-- DOCUMENT SECTION follows --

Carrying excess weight, particularly around the midsection, compounds the effect. Visceral fat (the fat surrounding your organs) drives up triglyceride production in the liver and promotes insulin resistance, both of which worsen cholesterol profiles. Even modest weight loss of 5 to 10% of body weight can meaningfully improve LDL, HDL, and triglyceride numbers.
Hormonal Changes After Menopause
Before menopause, women typically have lower LDL and higher HDL levels than men of the same age. Estrogen boosts the number of LDL receptors on liver cells and speeds the conversion of liver cholesterol into bile acids, both of which keep LDL levels in check. After menopause, that protection fades. LDL levels rise and often exceed those of age-matched men, while HDL declines. The LDL particles also shift to a smaller, denser type that is more damaging to arteries. This hormonal shift is a major reason why heart disease risk in women climbs sharply after menopause.
Thyroid Problems and Other Medical Conditions
An underactive thyroid (hypothyroidism) is one of the most overlooked causes of high cholesterol. Thyroid hormone has a direct effect on how your body processes cholesterol, and when levels are low, LDL clearance slows down. People with even mildly underactive thyroids (subclinical hypothyroidism) can see LDL increase by around 11 mg/dL. Treating the thyroid issue with replacement hormone often brings cholesterol back down without any additional medication.
Chronic kidney disease, type 2 diabetes, and liver disease can also disrupt cholesterol metabolism. In each case, the underlying condition changes how the body produces, transports, or removes cholesterol from the blood. If your cholesterol is newly elevated and you haven’t changed your diet or habits, your doctor may check for one of these secondary causes.

-- DOCUMENT SECTION concluded --
-- PROVIDED MATERIAL follows --

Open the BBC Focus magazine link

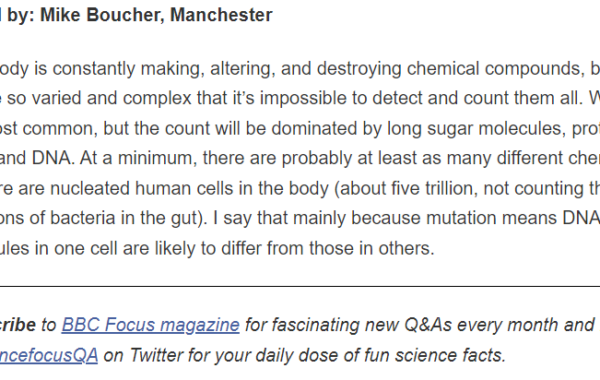[150, 325]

-- PROVIDED MATERIAL concluded --

» **LIST OF TASKS**
(a) According to the text on causes of high cholesterol, by about how much can subclinical hypothyroidism raise LDL?
(b) Continue the text on causes of high cholesterol, starting after its last sentence.

» **OUTPUTS IN ORDER**
(a) By around 11 mg/dL.

(b)
Medications That Raise Cholesterol
Several common medications can push cholesterol in the wrong direction. Corticosteroids like prednisone, often prescribed for inflammation, can significantly raise LDL and lower HDL in just a few weeks at high doses. Beta-blockers used for blood pressure and heart rhythm, including metoprolol, atenolol, and propranolol, tend to lower HDL. Thiazide and loop diuretics (water pills) cause temporary increases in total cholesterol and LDL.
Immunosuppressants like cyclosporine, used after organ transplants, also raise LDL. Anabolic steroids cause some of the most dramatic shifts: a steep rise in LDL paired with a steep drop in HDL. If you’ve noticed a cholesterol change after starting a new medication, that connection is worth raising with whoever prescribed it. In many cases, alternative drugs or dose adjustments can reduce the impact.
Smoking and Alcohol
Smoking doesn’t just damage your lungs. It actively worsens your cholesterol profile. A toxic compound in cigarette smoke called acrolein promotes oxidative stress, triggers inflammation in artery walls, and accelerates plaque formation. Research has also linked acrolein exposure to worsening dyslipidemia, meaning higher LDL, higher triglycerides, or lower HDL. Quitting smoking improves HDL levels relatively quickly, with measurable gains within weeks to months.
Alcohol has a more complicated relationship with cholesterol. Moderate drinking may slightly raise HDL, but heavy drinking raises triglycerides, contributes to weight gain, and increases the risk of liver damage, all of which worsen your overall lipid picture. For cholesterol specifically, keeping alcohol intake low matters more than any potential benefit from moderate consumption.
Why Multiple Causes Stack Up
High cholesterol rarely has a single cause. A person with a genetic predisposition who also eats a diet high in saturated fat, sits at a desk all day, and takes a beta-blocker for blood pressure is getting hit from four directions at once. Each factor nudges LDL higher or HDL lower, and the effects are cumulative. This is also why treatment usually involves more than one change. Addressing diet, movement, and any contributing medical conditions together produces a larger shift than tackling any single factor alone.